[Entries giving target coordinates]

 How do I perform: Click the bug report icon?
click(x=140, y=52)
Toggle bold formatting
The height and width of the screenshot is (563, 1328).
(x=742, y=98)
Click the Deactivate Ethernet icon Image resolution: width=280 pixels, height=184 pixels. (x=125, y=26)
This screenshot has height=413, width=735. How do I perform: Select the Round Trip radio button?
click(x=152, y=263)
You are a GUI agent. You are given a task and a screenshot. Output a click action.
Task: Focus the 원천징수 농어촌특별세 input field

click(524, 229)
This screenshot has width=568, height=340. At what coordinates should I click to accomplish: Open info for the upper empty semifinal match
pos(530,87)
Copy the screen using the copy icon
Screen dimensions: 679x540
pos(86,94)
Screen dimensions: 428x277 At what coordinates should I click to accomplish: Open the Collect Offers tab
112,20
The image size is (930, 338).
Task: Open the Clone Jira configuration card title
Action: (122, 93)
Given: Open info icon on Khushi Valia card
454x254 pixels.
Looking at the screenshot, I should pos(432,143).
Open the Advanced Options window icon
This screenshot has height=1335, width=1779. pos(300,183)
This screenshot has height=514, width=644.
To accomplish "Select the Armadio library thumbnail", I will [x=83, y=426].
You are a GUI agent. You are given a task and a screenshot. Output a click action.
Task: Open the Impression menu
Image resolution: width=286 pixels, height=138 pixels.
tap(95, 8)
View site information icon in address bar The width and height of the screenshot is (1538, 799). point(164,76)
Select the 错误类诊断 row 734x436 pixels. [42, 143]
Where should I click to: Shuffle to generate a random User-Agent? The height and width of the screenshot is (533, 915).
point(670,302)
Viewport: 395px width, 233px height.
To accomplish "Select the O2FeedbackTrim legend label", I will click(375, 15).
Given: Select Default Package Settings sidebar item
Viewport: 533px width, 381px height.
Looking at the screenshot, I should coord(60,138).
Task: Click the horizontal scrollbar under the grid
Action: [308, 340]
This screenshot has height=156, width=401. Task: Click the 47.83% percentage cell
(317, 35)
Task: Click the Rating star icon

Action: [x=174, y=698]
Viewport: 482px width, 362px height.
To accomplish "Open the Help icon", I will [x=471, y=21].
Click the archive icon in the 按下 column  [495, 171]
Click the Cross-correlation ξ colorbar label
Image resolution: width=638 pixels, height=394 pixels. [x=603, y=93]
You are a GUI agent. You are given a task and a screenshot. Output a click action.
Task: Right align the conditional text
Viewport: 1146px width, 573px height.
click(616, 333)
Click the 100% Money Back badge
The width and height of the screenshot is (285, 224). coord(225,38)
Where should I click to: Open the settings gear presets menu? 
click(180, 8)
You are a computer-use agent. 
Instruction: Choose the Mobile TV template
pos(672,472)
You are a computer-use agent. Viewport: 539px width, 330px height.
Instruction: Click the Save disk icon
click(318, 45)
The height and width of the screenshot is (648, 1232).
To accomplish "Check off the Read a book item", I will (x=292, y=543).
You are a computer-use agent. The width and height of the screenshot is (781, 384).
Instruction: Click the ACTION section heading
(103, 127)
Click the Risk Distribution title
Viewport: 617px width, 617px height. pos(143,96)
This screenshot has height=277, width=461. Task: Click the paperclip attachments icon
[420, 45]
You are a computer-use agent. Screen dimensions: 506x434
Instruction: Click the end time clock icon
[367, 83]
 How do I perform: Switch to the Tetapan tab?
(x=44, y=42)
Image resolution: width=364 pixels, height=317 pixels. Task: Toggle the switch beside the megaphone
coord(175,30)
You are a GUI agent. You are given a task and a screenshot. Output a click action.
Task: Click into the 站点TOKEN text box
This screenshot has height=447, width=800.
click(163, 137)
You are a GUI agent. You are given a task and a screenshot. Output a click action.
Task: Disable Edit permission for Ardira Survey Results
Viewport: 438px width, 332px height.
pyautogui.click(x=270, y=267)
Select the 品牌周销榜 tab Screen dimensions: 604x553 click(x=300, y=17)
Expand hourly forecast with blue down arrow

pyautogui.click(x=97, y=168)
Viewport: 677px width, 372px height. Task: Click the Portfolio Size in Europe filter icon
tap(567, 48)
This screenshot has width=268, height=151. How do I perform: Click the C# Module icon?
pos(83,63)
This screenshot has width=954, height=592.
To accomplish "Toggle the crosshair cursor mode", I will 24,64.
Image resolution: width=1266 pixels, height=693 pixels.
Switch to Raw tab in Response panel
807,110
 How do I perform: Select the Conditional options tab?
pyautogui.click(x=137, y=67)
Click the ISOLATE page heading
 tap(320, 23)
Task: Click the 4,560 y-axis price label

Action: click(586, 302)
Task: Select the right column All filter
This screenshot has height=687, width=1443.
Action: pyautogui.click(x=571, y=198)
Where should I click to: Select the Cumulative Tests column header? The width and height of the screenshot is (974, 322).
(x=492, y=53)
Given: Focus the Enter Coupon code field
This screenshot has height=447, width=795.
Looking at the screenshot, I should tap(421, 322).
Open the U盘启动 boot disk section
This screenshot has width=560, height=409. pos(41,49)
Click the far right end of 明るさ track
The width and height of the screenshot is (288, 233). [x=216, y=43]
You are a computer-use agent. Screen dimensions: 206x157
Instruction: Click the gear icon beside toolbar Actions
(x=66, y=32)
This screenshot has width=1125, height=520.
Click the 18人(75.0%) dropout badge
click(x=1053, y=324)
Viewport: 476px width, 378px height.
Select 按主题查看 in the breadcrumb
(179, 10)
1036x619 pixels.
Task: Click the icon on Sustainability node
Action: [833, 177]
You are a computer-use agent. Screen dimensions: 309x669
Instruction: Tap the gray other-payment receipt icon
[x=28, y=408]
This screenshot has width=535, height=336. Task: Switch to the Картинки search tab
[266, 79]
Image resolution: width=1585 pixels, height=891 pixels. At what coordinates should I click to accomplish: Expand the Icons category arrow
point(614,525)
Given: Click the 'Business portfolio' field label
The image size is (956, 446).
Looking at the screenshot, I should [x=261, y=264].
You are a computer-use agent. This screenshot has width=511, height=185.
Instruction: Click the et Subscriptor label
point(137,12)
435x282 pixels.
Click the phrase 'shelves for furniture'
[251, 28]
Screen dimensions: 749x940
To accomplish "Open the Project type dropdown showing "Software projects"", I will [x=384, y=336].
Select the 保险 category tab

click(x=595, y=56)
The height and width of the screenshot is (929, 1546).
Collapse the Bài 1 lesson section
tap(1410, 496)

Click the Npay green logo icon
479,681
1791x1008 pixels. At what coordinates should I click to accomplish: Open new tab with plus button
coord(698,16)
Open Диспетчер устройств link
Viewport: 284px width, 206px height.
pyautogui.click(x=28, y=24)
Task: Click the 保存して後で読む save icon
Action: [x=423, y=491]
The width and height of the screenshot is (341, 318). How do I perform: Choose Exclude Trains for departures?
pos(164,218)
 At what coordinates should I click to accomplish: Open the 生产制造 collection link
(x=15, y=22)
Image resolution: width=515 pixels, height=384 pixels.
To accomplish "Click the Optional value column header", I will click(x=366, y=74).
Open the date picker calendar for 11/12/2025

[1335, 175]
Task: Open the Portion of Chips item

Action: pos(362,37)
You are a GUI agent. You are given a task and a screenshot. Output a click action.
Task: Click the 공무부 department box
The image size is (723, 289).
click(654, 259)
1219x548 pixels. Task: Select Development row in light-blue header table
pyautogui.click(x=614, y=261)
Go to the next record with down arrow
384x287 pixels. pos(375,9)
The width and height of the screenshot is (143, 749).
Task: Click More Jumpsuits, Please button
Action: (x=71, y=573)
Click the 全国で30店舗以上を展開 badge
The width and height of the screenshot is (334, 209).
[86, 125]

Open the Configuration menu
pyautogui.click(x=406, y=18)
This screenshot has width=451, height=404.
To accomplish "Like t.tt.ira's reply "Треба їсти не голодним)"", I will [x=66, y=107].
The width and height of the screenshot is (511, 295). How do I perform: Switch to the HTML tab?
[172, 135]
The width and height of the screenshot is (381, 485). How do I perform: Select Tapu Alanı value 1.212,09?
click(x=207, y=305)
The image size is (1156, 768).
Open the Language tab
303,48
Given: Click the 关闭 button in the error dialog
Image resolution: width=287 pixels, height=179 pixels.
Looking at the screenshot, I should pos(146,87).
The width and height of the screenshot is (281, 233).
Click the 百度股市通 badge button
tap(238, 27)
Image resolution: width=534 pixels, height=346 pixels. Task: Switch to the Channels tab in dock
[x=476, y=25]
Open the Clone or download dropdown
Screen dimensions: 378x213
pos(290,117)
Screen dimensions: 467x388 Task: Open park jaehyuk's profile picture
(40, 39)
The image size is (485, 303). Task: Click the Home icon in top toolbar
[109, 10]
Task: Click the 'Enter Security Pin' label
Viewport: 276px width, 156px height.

Short problem: Please write out the records word for word, starting at the very first line and ending at the line that contains "will [x=83, y=426].", with both of those lines included.

Reply to the exercise:
 How do I perform: Click the bug report icon?
click(x=140, y=52)
Toggle bold formatting
The height and width of the screenshot is (563, 1328).
(x=742, y=98)
Click the Deactivate Ethernet icon Image resolution: width=280 pixels, height=184 pixels. (x=125, y=26)
This screenshot has height=413, width=735. How do I perform: Select the Round Trip radio button?
click(x=152, y=263)
You are a GUI agent. You are given a task and a screenshot. Output a click action.
Task: Focus the 원천징수 농어촌특별세 input field

click(524, 229)
This screenshot has width=568, height=340. At what coordinates should I click to accomplish: Open info for the upper empty semifinal match
pos(530,87)
Copy the screen using the copy icon
Screen dimensions: 679x540
pos(86,94)
Screen dimensions: 428x277 At what coordinates should I click to accomplish: Open the Collect Offers tab
112,20
The image size is (930, 338).
Task: Open the Clone Jira configuration card title
Action: (122, 93)
Given: Open info icon on Khushi Valia card
454x254 pixels.
Looking at the screenshot, I should pos(432,143).
Open the Advanced Options window icon
This screenshot has height=1335, width=1779. pos(300,183)
This screenshot has height=514, width=644.
To accomplish "Select the Armadio library thumbnail", I will [x=83, y=426].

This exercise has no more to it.